His eyes were on her when she looked back at him.
‘There’s something that I need to tell you, but perhaps it would be better to wait until after your visit. Why don’t I come back the day after tomorrow?’
Tess found herself nodding. This man knew her darkest secret yet she wasn’t afraid. He wasn’t there to harm her or turn her in. She put her hand in her pocket and pulled out Daniel’s mobile.
‘I found it two days after he was dead by his kitchen knives. I was too scared to give it to the police as it would have a text message from the person who sent him the postcard. The postcard said he’d be sent an address of where he was to meet the person. Only now I know you didn’t send him a text as they didn’t find a message. So how did he know where to meet you?’
He half smiled. ‘I’m a policeman. I wasn’t going to leave a message on his phone. I left directions on a piece of paper under his windscreen wiper instead.’
‘I didn’t know what to do so I hid it in his golf bag.’
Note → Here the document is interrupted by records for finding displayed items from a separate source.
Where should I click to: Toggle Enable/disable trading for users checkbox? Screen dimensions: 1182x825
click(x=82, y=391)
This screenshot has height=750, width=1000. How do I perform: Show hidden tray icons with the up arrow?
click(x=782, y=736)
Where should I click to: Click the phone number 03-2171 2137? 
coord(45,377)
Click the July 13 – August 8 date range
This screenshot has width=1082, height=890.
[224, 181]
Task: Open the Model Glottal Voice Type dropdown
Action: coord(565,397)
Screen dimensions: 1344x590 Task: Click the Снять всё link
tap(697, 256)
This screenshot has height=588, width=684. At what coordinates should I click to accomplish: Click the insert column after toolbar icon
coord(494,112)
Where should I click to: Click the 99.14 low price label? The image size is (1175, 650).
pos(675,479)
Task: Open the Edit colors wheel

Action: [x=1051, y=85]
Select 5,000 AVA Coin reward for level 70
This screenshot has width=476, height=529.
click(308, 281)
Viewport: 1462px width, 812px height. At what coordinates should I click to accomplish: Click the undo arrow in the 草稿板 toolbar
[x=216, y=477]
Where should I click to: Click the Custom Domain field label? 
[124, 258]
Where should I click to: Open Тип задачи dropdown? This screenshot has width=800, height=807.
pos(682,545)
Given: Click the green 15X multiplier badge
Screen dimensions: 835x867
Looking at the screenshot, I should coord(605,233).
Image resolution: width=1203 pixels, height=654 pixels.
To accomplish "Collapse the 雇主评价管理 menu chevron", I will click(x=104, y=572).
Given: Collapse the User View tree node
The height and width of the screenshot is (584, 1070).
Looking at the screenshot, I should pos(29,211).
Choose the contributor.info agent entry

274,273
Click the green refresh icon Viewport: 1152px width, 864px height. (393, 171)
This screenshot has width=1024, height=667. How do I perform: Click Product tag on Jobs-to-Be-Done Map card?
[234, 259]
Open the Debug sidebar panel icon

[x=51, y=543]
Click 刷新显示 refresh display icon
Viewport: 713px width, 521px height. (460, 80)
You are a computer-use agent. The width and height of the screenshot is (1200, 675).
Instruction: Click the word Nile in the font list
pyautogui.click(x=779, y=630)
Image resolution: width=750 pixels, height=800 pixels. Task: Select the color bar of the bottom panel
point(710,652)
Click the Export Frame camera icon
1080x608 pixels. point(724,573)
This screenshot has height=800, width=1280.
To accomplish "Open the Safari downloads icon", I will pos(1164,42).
He took it from her hand. ‘It’s gone,’ he said. ‘It was never here.’
Chapter Fifty-Four
Tess delayed going straight to the ward. It had taken three hours and three train rides to get to the hospital to visit this man, yet all she wanted to do was walk back out the door and head home. She would never be ready for this visit. This man had destroyed his son. She wondered how Daniel discovered his real father. Had Nancy and Stuart told him he was adopted? Or had David Simmonds been the one to contact him? The Myers lost contact with Daniel when he turned twenty-five. Was it from then David Simmonds started poisoning his son’s mind? It would mean Daniel had been coming to see him for fifteen years. Fifteen years of believing in a man who left him for dead and only on his last visit he understood the father he really had.
David Simmonds could die for all she cared. He had no part in her future, and if she could help it, she would never think of him again. She was here now so she would see him but only this once.
On the ward a nurse asked her to wait before visiting as the doctor would like to speak to her. A short while later a harried-looking man introduced himself as Dr Newman.
‘We’ve been trying t
o get hold of you for a number of weeks, and have left several messages on your phone.’
Tess stared at him nonplussed. She never checked the house phone now she had her own phone again. It was only by chance she’d answered the call yesterday morning.
‘I’m the doctor looking after your father-in-law.’
Tess cut him off before he said anything further. ‘David Simmonds is not my father-in-law,’ she stated firmly.
The doctor turned visibly flustered, and immediately apologised. ‘I do beg your pardon. Your late husband is down as next of kin, and I just assumed.’
‘Well, then don’t. My husband was adopted after what his father did, and I am only here because I was asked to come.’
‘I see,’ he said, gaining back some composure. ‘So I don’t suppose you want to hear about his condition.’
‘No, I don’t, but I’ll see him,’ she said.
Tess kept her coat buttoned-up as she made her way to the bed. She didn’t want the man to notice her condition. She could see he was tall like his son, even lying down under the covers, and his thick grey hair still had some dark strands showing through. It was his eyes, though, that held her. They were Daniel’s eyes, the same dark green. An interest flickered in them as she stood near the bed.
He took his time to speak, and then a small sneer moved his mouth. ‘You’re like his mother. Dark hair and small. I thought he would have chosen better.’
She felt her face go warm, but she made herself stand there and not turn away.
‘He loved his mother,’ she answered back.
He harrumphed. ‘I dare say he did. So is that all you came to tell me?’ he asked.
‘Yes,’ she said simply. ‘That’s all.’
Then Tess walked away without looking back.
Chapter Fifty-Five
Tess walked up the tree-lined road towards the burial chapel, feeling finally free. The call from Dr Newman last night to tell her David Simmonds had died had shocked her a little. She hadn’t realised until that moment that he’d had a hold on her while he was alive. She supposed it was only natural to feel freer with him gone and consigned to the past. Her child need never know about his biological grandfather.